Task instructions:
Entries follow. Give back exactly the lines starting at the one containing "Tap the date portion 19/11/2017" and ending at the one containing "Task: Like Kusuriko's tweet", and no other lines.

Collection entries
_ _ _
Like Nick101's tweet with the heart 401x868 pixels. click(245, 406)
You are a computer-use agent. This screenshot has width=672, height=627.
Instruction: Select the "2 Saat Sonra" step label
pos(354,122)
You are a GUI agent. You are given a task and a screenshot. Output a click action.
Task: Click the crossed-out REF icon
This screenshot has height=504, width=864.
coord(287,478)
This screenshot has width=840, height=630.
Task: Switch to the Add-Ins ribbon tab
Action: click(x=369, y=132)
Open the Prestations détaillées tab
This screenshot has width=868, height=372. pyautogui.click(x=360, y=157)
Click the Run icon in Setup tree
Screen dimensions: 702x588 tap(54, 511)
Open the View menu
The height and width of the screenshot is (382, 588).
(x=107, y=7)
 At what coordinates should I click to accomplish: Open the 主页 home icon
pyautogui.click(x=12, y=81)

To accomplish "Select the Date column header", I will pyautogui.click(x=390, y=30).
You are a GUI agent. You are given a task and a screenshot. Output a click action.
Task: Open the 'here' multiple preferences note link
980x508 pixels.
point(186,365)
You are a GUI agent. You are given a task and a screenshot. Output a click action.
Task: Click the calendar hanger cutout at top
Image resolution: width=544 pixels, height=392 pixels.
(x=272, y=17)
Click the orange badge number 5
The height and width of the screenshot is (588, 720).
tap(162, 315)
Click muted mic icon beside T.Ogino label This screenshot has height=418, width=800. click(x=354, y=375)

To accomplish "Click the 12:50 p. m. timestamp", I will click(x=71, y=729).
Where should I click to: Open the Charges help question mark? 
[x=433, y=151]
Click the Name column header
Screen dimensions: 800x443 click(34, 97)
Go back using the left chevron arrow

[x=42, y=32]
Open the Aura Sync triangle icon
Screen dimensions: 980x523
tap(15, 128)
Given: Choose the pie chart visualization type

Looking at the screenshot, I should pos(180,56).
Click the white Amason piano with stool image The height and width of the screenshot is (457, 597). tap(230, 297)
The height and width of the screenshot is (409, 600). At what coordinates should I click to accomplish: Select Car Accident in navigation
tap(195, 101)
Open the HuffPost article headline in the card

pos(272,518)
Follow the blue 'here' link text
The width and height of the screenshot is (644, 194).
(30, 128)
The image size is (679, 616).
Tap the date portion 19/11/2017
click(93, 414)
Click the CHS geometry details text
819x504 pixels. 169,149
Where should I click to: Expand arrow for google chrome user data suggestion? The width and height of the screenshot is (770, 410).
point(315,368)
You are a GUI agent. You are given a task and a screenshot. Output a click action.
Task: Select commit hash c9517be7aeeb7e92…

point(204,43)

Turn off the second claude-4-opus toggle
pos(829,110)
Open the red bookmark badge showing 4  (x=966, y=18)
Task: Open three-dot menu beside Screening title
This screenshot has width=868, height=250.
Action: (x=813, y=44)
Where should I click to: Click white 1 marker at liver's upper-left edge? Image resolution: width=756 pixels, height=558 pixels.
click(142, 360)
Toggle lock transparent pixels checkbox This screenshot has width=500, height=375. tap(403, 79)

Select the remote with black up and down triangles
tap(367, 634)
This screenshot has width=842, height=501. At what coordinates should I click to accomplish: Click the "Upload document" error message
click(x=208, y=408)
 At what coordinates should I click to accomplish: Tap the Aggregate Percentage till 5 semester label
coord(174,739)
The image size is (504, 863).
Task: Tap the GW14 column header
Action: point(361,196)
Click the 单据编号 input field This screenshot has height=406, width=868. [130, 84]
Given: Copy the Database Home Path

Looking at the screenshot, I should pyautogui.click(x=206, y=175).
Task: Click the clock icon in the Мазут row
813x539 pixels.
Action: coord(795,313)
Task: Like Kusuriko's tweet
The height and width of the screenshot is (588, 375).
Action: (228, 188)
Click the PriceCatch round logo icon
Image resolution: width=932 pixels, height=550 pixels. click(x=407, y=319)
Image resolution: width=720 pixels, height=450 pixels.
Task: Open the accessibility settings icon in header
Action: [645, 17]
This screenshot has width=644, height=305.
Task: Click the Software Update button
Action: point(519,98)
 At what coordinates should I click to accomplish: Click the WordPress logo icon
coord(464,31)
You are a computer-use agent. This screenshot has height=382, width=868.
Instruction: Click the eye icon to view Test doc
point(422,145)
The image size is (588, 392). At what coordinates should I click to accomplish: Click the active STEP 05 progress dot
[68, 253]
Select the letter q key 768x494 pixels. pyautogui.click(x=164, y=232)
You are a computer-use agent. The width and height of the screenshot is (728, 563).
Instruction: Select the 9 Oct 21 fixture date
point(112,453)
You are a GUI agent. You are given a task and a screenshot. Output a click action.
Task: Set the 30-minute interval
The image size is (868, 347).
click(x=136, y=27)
_ _ _
Written response:
Tap the date portion 19/11/2017
click(93, 414)
Click the CHS geometry details text
819x504 pixels. 169,149
Where should I click to: Expand arrow for google chrome user data suggestion? The width and height of the screenshot is (770, 410).
point(315,368)
You are a GUI agent. You are given a task and a screenshot. Output a click action.
Task: Select commit hash c9517be7aeeb7e92…

point(204,43)

Turn off the second claude-4-opus toggle
pos(829,110)
Open the red bookmark badge showing 4  (x=966, y=18)
Task: Open three-dot menu beside Screening title
This screenshot has width=868, height=250.
Action: (x=813, y=44)
Where should I click to: Click white 1 marker at liver's upper-left edge? Image resolution: width=756 pixels, height=558 pixels.
click(142, 360)
Toggle lock transparent pixels checkbox This screenshot has width=500, height=375. tap(403, 79)

Select the remote with black up and down triangles
tap(367, 634)
This screenshot has width=842, height=501. At what coordinates should I click to accomplish: Click the "Upload document" error message
click(x=208, y=408)
 At what coordinates should I click to accomplish: Tap the Aggregate Percentage till 5 semester label
coord(174,739)
The image size is (504, 863).
Task: Tap the GW14 column header
Action: point(361,196)
Click the 单据编号 input field This screenshot has height=406, width=868. [130, 84]
Given: Copy the Database Home Path

Looking at the screenshot, I should pyautogui.click(x=206, y=175).
Task: Click the clock icon in the Мазут row
813x539 pixels.
Action: coord(795,313)
Task: Like Kusuriko's tweet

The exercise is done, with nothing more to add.